*The request*: Copy the items below word for word, leaving out the pictures.

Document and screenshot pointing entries
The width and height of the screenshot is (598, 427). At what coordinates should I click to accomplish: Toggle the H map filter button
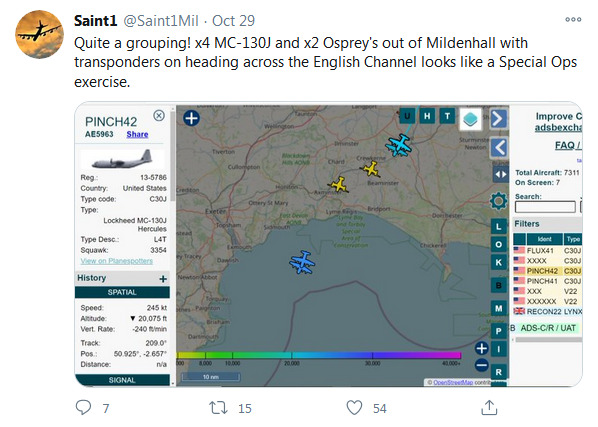pyautogui.click(x=427, y=116)
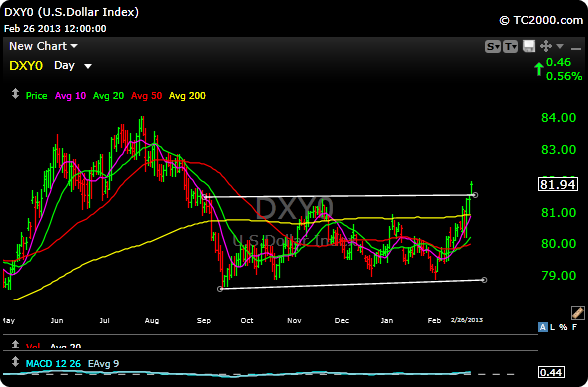This screenshot has width=588, height=387.
Task: Expand the Day timeframe dropdown
Action: coord(73,66)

*Task output*:
The width and height of the screenshot is (598, 427). At what coordinates should I click to accomplish: Toggle the H map filter button
pyautogui.click(x=427, y=116)
This screenshot has width=588, height=387.
Task: Expand the Day timeframe dropdown
Action: coord(73,66)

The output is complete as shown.